Recorded data
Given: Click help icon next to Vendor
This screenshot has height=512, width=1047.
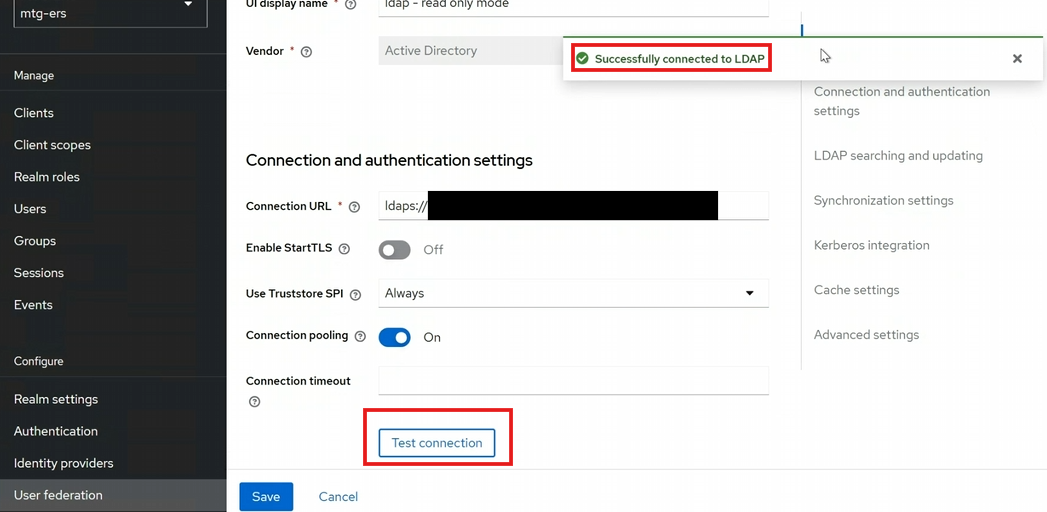Looking at the screenshot, I should point(306,52).
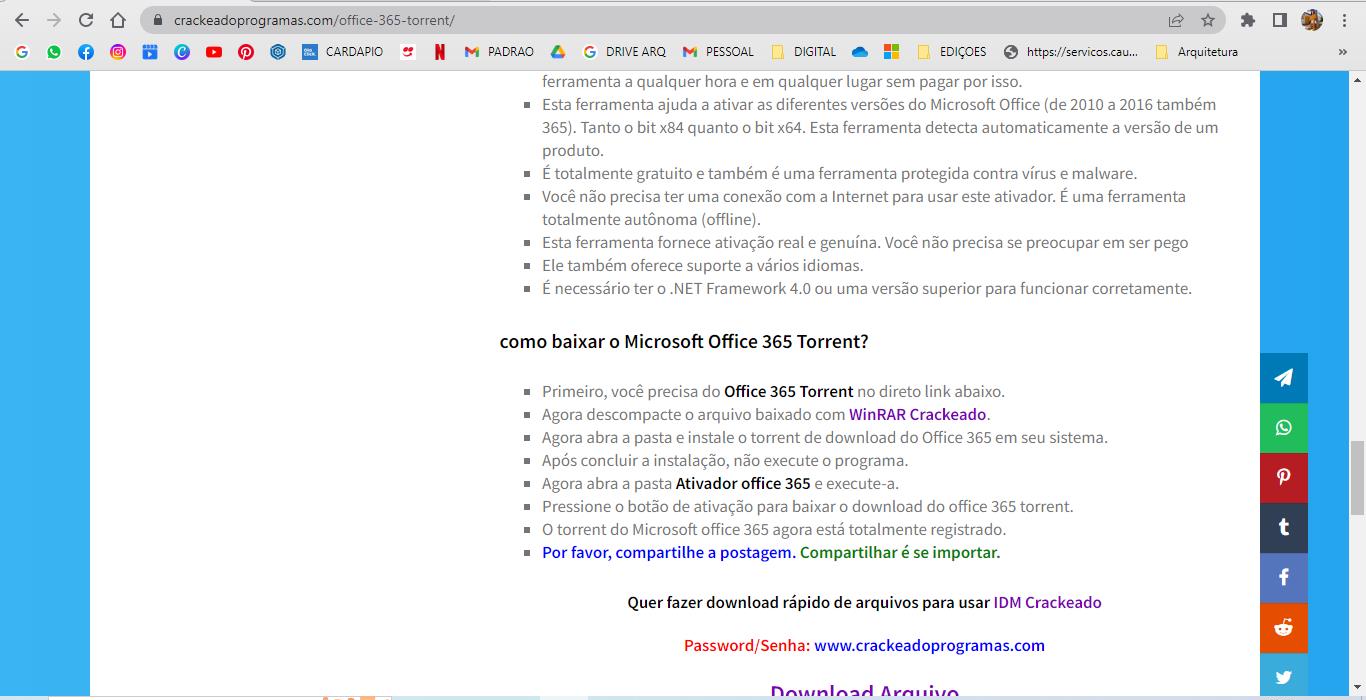Reload the current page
Image resolution: width=1366 pixels, height=700 pixels.
pyautogui.click(x=86, y=20)
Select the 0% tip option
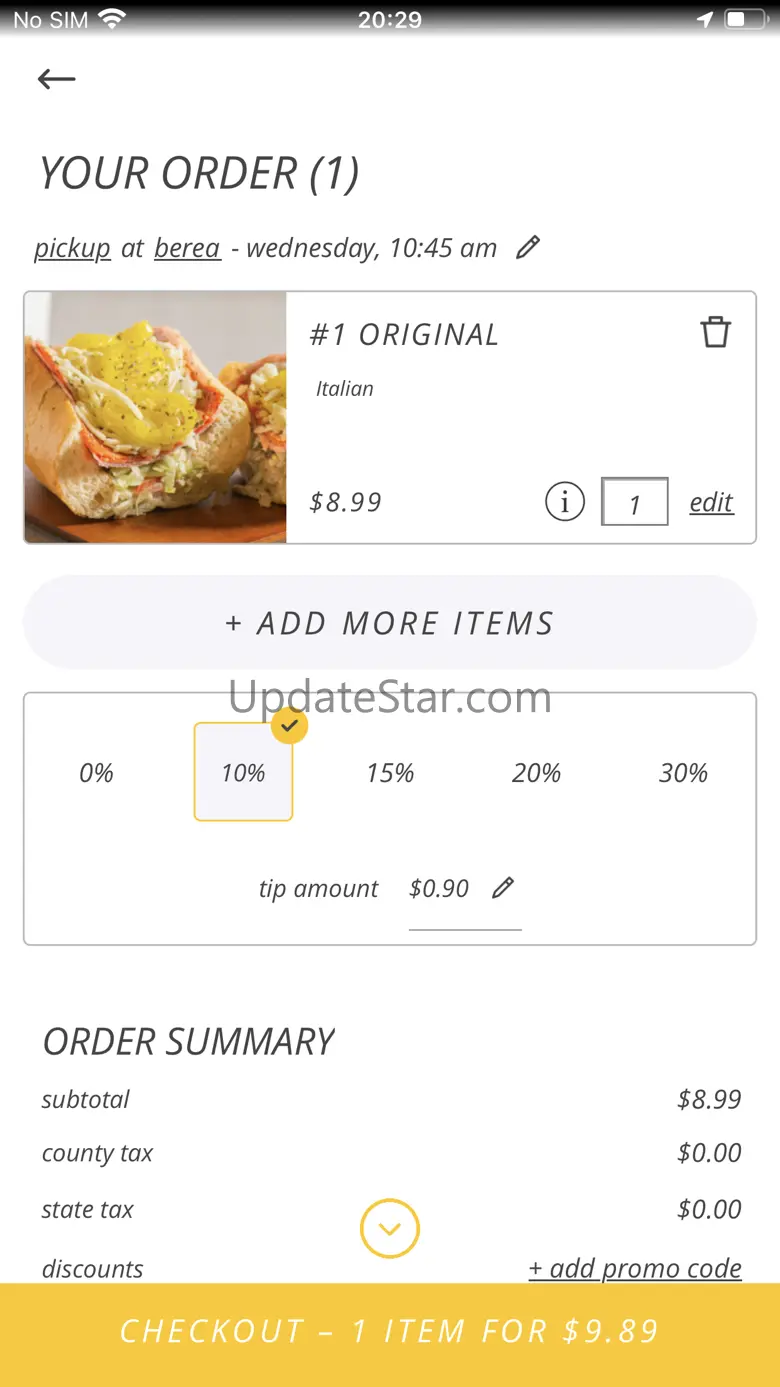The height and width of the screenshot is (1387, 780). [96, 773]
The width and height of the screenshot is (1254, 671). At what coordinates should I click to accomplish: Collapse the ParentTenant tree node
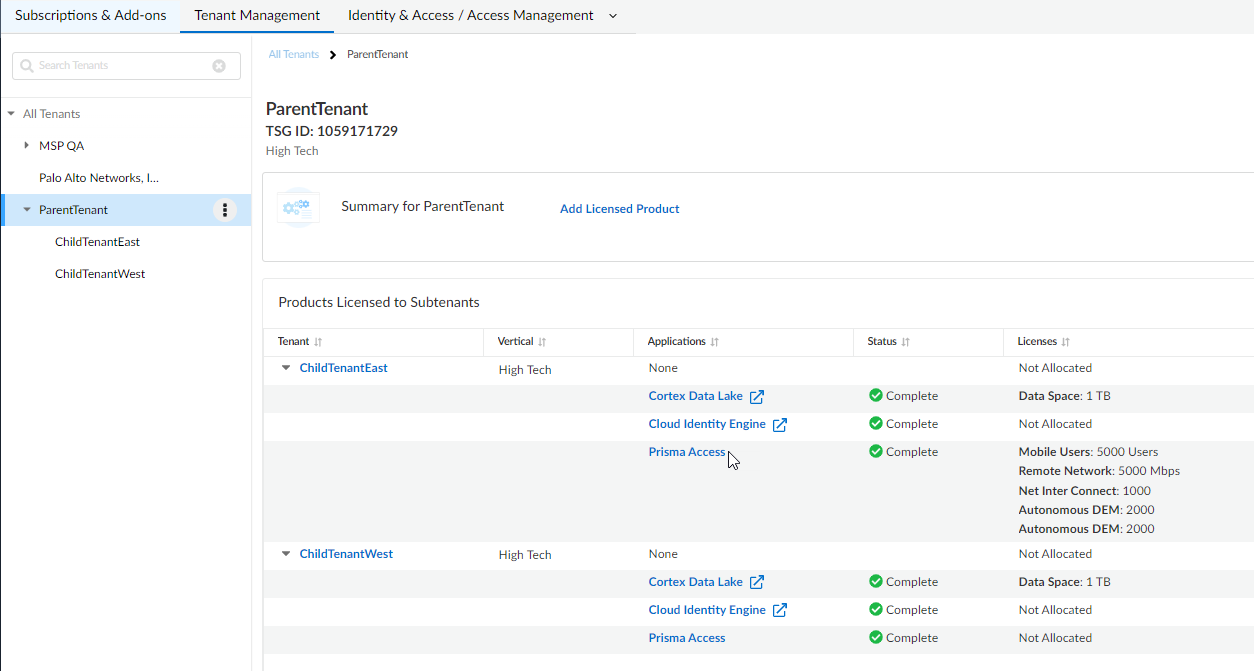click(x=27, y=210)
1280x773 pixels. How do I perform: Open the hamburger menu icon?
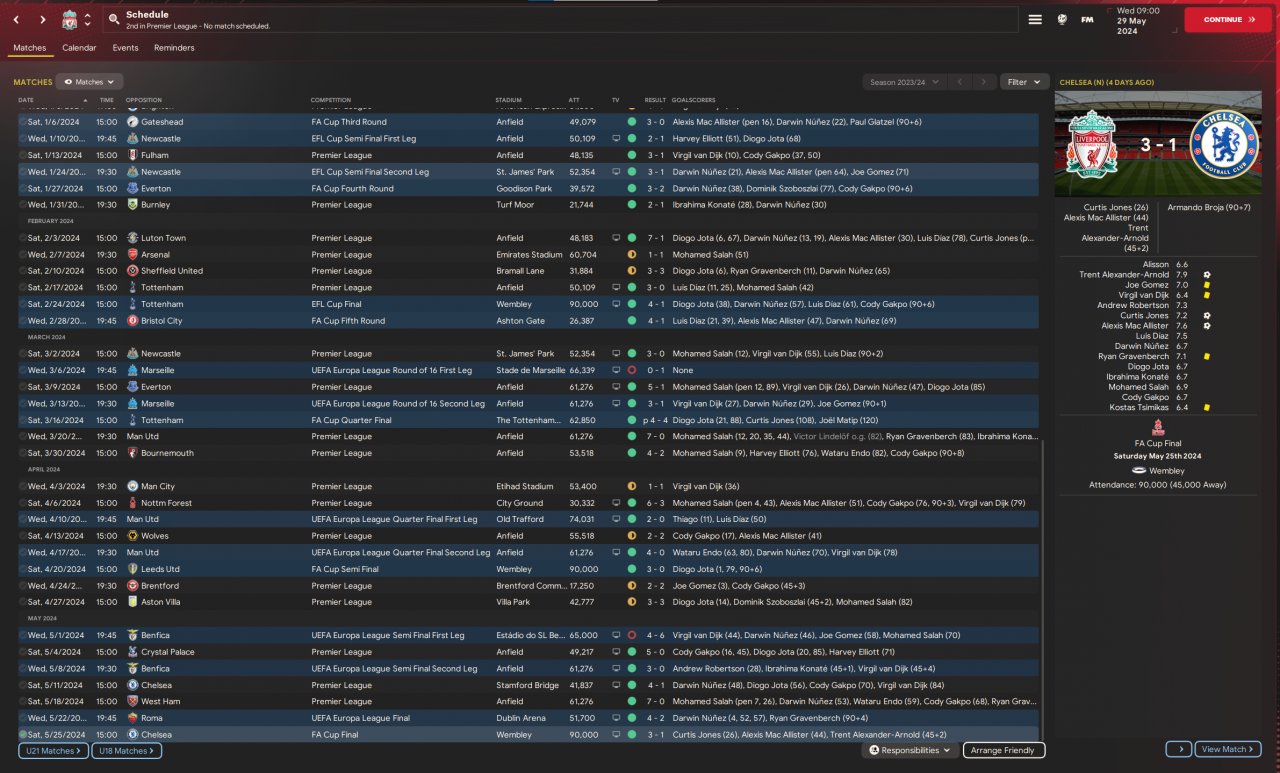pos(1035,19)
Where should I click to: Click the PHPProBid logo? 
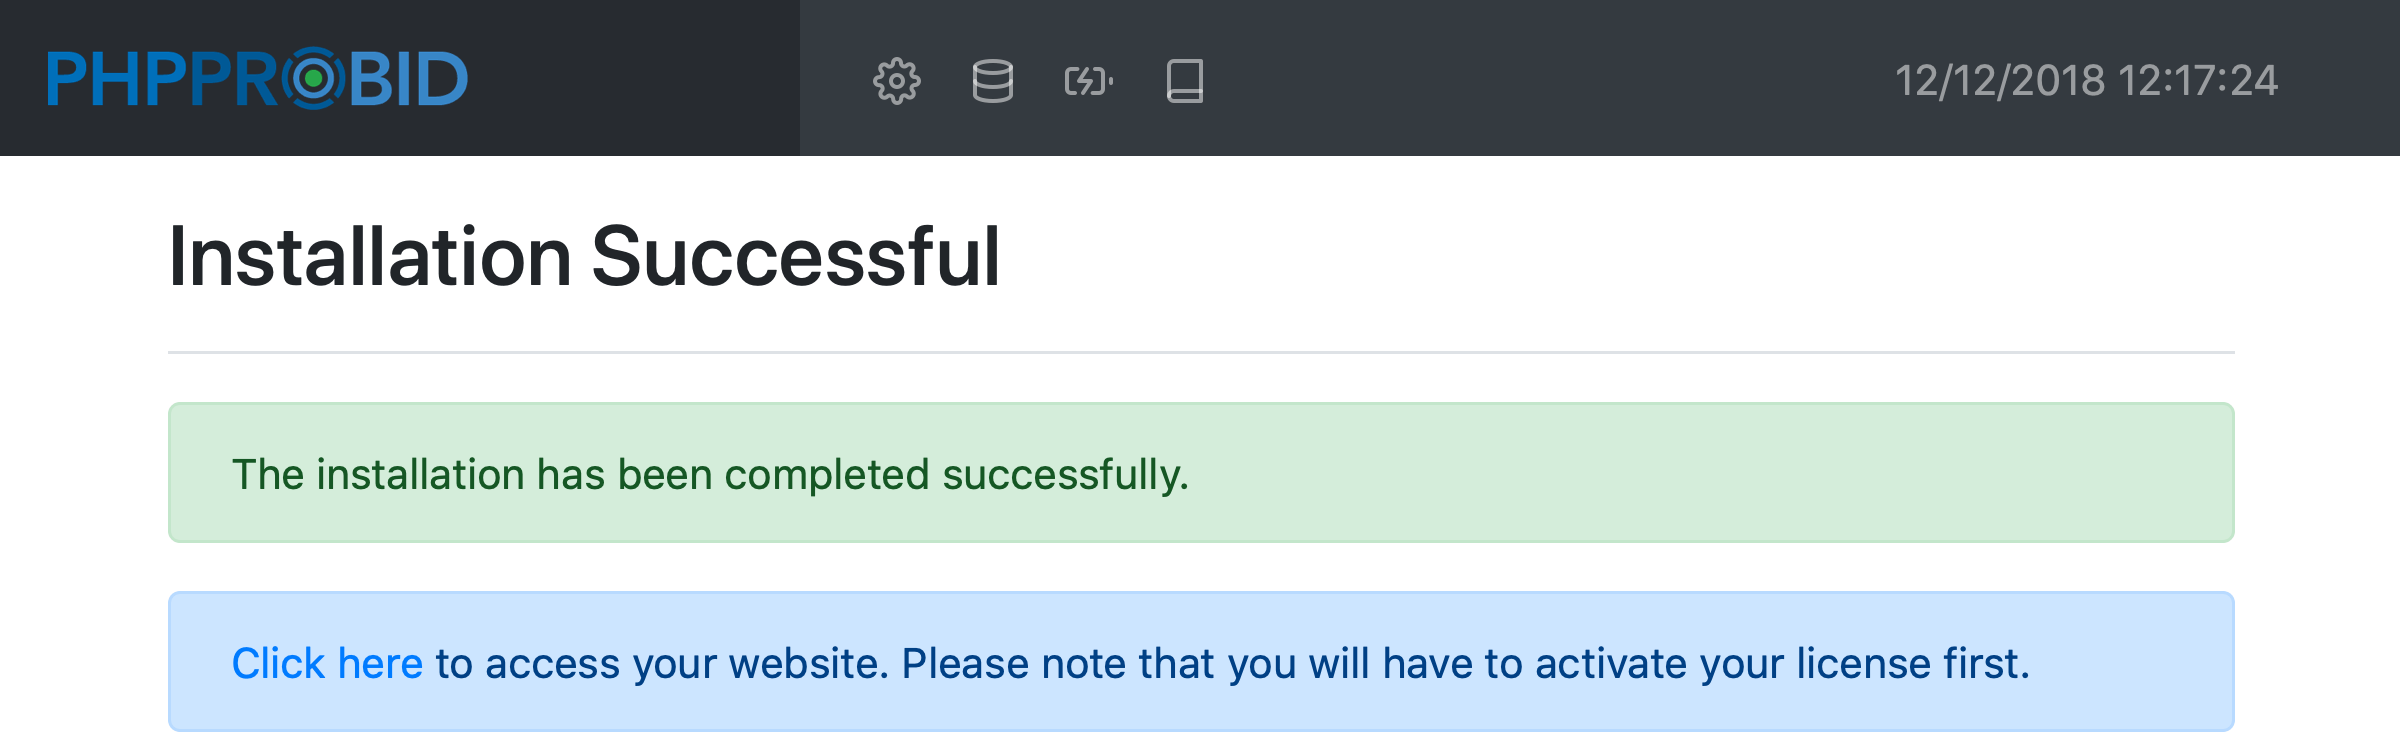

* [Task details] Output the records exactly, pictures excluded.

* [Solution to the exercise]
Given: Click help icon next to Vendor
This screenshot has height=512, width=1047.
Looking at the screenshot, I should point(306,52).
Reload the current page
Image resolution: width=1366 pixels, height=700 pixels.
pyautogui.click(x=86, y=20)
Select the 0% tip option
The height and width of the screenshot is (1387, 780). [96, 773]
The width and height of the screenshot is (1254, 671). At what coordinates should I click to accomplish: Collapse the ParentTenant tree node
click(x=27, y=210)
1280x773 pixels. How do I perform: Open the hamburger menu icon?
pos(1035,19)
Where should I click to: Click the PHPProBid logo? 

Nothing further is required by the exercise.